The Nonprofit Academic Centers Council (NACC) released updated Graduate & Undergraduate Study Curricular Guidelines on July 16, 2015 at its bi-annual conference in Chicago, Ill. This release is the Third Edition of the Graduate Curricular Guidelines and the Second Edition of the Undergraduate Guidelines designed for those who support, teach and advance the fields of nonprofit leadership, the nonprofit sector and philanthropy through colleges and universities.

“For those who study, teach, perform research and work in the nonprofit sector, NACC’s guidelines provide a framework for how nonprofit and philanthropy programs are organized as embedded in various disciplines but also as an independent field of study,” said Stuart C. Mendel, NACC President from Cleveland State University. “A decade has passed since release of the first curricular framework for our field and these latest guidelines reveal that a “nonprofit-first” perspective of a discipline is upon us,” he added.

The Graduate Curricular Guidelines reflect 16 topical areas and the Undergraduate Curricular Guidelines reflect 13 defined content areas, each reflecting what an educated student should know about the nonprofit sector across any major of study. They also reveal what should be known by students pursuing nonprofit and philanthropic sector leadership and management careers.

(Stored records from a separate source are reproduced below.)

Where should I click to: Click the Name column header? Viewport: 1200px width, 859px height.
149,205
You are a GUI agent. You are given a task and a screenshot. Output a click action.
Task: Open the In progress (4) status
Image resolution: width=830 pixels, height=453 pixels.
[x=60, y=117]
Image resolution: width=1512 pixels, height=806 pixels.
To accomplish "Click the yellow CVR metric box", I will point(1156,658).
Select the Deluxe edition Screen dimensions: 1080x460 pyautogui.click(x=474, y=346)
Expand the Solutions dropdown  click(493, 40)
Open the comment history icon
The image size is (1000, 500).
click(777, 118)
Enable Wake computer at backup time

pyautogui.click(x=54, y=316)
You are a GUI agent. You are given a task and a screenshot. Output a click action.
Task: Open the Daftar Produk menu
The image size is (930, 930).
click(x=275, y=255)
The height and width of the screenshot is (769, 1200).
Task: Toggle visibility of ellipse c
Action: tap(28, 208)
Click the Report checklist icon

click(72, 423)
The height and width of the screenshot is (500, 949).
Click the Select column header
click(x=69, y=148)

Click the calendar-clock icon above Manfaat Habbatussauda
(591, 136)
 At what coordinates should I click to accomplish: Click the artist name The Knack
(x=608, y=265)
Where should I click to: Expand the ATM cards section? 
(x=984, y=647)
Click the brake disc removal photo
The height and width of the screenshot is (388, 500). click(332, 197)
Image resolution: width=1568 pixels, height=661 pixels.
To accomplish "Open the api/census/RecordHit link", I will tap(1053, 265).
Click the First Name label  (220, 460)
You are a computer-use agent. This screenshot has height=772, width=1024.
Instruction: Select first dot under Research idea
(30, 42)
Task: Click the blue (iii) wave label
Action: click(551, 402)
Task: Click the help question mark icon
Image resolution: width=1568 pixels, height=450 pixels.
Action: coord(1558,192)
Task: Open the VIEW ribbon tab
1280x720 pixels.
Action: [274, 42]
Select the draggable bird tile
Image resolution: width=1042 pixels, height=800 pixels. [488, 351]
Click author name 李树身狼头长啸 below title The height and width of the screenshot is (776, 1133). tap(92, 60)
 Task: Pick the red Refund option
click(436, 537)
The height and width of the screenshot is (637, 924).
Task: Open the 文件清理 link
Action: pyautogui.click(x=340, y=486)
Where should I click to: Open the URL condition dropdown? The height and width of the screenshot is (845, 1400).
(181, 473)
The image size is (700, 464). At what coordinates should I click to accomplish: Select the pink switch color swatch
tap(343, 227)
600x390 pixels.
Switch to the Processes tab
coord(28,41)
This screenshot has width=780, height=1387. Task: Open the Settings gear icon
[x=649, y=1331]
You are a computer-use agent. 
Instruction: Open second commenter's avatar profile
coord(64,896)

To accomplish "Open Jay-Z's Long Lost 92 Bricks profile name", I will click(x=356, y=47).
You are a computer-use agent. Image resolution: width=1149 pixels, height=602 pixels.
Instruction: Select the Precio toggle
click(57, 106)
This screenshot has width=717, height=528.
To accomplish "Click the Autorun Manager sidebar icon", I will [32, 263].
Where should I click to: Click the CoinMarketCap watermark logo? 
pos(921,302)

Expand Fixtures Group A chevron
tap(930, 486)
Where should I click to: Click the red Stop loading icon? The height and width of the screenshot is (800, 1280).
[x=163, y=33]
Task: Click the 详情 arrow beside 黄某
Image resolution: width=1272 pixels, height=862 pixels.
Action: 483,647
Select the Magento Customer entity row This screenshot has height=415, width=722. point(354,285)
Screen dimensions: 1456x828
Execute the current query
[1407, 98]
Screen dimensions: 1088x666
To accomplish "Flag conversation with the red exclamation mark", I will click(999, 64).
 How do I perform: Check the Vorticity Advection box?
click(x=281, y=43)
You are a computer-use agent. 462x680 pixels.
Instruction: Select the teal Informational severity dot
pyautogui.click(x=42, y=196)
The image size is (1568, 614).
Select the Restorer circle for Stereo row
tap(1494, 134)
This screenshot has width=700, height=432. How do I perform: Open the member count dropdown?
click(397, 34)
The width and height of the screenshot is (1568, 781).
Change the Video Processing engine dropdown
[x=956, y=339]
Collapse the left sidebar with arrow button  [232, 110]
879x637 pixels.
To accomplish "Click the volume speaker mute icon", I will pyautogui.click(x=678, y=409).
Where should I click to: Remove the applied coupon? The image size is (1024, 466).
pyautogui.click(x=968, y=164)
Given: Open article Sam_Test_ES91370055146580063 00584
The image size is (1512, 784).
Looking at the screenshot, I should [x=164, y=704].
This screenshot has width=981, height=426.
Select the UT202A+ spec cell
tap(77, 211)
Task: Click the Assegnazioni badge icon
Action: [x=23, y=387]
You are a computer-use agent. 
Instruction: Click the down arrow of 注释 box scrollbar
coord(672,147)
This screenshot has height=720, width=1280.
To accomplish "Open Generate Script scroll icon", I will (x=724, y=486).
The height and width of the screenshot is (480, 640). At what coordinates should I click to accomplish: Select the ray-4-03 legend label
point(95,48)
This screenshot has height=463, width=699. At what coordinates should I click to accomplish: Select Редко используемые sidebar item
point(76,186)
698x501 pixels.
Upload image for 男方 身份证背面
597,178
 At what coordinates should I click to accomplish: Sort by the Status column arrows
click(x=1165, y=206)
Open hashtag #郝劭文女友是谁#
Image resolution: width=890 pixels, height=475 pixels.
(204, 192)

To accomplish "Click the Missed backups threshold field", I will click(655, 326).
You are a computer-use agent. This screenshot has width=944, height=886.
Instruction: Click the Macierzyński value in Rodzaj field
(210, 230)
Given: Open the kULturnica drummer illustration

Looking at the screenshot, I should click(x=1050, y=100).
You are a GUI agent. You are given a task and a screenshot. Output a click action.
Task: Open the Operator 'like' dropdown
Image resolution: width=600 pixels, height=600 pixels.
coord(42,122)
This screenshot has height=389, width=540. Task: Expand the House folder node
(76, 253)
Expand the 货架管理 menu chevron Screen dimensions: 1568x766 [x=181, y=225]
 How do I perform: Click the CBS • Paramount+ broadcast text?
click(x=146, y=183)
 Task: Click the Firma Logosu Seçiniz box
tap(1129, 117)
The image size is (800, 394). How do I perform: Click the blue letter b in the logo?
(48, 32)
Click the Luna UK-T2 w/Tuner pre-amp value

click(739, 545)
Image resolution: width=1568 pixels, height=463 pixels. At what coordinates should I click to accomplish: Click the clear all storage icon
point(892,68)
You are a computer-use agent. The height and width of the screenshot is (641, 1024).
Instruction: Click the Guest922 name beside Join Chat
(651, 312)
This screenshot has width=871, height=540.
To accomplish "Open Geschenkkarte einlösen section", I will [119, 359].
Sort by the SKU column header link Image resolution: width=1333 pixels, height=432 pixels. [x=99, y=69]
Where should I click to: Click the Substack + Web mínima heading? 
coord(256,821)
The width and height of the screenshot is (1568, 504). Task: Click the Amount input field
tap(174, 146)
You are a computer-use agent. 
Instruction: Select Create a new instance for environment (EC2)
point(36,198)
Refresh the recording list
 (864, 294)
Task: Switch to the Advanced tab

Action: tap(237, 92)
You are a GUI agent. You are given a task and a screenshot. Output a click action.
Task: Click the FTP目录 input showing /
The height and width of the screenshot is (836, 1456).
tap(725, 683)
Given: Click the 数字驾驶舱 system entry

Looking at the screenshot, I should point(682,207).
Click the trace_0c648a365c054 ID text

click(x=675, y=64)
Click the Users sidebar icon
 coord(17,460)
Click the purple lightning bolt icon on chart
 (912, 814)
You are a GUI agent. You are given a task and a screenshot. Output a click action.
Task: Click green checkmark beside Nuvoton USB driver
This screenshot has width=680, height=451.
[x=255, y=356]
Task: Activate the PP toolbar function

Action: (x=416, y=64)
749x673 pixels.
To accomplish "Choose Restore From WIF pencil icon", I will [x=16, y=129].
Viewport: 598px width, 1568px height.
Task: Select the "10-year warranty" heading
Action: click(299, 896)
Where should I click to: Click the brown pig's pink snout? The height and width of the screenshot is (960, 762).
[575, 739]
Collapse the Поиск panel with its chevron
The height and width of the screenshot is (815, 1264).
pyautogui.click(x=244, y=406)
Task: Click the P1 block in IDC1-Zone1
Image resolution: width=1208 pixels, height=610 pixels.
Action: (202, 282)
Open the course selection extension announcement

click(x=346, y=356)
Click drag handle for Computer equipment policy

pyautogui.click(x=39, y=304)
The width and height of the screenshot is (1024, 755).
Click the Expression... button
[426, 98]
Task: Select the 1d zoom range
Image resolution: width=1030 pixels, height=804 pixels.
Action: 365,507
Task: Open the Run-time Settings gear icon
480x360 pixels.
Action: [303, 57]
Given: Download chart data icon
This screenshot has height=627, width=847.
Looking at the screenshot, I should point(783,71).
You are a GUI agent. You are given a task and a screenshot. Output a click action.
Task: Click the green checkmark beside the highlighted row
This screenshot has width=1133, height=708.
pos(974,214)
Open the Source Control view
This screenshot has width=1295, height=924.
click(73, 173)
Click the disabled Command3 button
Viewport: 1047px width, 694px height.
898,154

 “Among the salient changes in both the graduate and undergraduate guidelines are topical categories involving the expansion of technology in the field and in course delivery, more pronounced global and international perspectives, and an accentuation of social innovation and social enterprise as content areas, among several changes from prior guidelines,” said Dr. Robert F. Ashcraft, of Arizona State University and Chair of the NACC Curricular Guidelines Revision Project. “These are guidelines informed by academics and practitioners from the United States and around the world and, as such, will add enormous value to both theoretical understanding and ‘real world’ application of concepts to a most important sector that operates as part of the fabric of most communities,” he added.